Good Causes

Rise of the Phoenix is lifeline for isolated people

Tammy lives on her own and has mental health issues. Not surprisingly, the social distancing measures introduced to combat the spread of coronavirus have exacerbated her sense of isolation and loneliness.

That’s why Rise of the Phoenix, an online art project Tammy takes part in using a computer at her home in Blackburn, Lancashire has become the highlight of her week – an essential way of staying connected with the world.

Tammy is one of about 30 people who are making phoenix feathers as part of the online group organised by Arts 2 Heal, a charity that works with people who have mental health issues. When the lock down restrictions are finally eased and Tammy and her fellow participants are able to start meeting again at Arts 2 Heal’s National Lottery-supported headquarters in central Blackburn, the feathers will be used to make a giant phoenix mural celebrating the community’s resilience and the resumption of normal life.

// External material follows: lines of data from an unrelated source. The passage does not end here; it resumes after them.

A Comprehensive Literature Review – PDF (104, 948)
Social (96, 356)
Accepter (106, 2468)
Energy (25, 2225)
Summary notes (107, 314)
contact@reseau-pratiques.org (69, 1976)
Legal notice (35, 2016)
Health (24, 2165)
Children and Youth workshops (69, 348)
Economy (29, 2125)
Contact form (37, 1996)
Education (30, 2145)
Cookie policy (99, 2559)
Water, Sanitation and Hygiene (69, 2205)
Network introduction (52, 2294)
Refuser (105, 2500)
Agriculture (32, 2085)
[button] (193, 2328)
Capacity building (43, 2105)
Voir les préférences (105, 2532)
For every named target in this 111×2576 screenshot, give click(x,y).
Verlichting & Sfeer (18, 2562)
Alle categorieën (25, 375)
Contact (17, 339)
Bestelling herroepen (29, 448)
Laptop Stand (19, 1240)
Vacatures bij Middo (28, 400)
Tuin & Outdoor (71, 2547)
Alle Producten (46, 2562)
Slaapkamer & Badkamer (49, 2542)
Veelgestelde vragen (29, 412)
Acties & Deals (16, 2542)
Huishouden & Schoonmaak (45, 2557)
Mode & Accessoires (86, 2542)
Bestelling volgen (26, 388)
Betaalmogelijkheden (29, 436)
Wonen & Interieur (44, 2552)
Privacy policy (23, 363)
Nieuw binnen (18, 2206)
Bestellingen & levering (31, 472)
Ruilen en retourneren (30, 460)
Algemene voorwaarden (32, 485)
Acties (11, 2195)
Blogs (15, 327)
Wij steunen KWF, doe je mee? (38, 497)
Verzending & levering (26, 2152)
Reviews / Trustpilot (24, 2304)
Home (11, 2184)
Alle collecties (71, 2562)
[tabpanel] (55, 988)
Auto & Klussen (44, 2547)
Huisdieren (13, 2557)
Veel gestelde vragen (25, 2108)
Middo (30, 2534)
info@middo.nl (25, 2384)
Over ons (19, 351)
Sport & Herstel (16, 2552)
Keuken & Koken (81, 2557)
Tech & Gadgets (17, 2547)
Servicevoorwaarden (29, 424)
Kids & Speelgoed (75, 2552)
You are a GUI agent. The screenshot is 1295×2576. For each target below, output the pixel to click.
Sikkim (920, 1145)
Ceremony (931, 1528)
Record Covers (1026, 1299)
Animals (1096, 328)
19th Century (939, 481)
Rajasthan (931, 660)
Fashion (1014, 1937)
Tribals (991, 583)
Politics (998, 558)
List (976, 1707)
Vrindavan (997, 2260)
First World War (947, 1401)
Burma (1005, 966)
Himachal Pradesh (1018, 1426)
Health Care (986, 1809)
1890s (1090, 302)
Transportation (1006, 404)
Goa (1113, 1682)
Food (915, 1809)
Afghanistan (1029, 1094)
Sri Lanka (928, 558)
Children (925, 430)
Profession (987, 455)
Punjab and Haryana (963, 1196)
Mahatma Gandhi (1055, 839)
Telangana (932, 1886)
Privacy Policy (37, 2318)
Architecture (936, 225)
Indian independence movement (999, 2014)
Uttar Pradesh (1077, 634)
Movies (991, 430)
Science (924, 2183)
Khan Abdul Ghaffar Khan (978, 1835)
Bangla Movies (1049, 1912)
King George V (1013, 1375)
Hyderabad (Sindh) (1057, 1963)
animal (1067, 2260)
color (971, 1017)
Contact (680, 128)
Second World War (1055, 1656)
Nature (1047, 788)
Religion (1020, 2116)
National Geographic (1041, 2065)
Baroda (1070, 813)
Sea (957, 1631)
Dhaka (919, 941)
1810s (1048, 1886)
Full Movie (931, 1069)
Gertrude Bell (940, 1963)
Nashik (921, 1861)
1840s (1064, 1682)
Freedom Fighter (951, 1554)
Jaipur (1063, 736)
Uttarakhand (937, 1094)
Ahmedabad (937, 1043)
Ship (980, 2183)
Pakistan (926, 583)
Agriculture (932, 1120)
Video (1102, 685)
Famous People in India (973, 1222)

Tammy said, “The feeling of being connected with others has kept me positive. I live on my own and being completely away from everyone is taking its toll. I look forward to the online sessions and the phoenix feathers remind me that this will soon be over. We'll all come together again, and with each feather completed, that time gets closer.”

Each week, those taking part in Rise of the Phoenix use video conferencing software to join a project facilitator and other participants to make feathers using different techniques and materials ranging from clay to recycled junk mail. So far, more than 400 feathers have been made and those taking part encompass all ages, from children to the elderly.

The founder of Arts 2 Heal, Banu Adam, said teaching people how to make art isn’t Arts 2 Heal’s primary goal. Rather, the organisation uses arts-based interventions to improve their confidence and teach them the life skills that will help them into work or education.

Even so, the Rise of the Phoenix project has inspired some remarkable creativity. Banu said, “One lady told me she’d already made 70 feathers. She said [the project] has kept her going when she’s had bad moments. It’s a distraction for her and she’s still going strong.”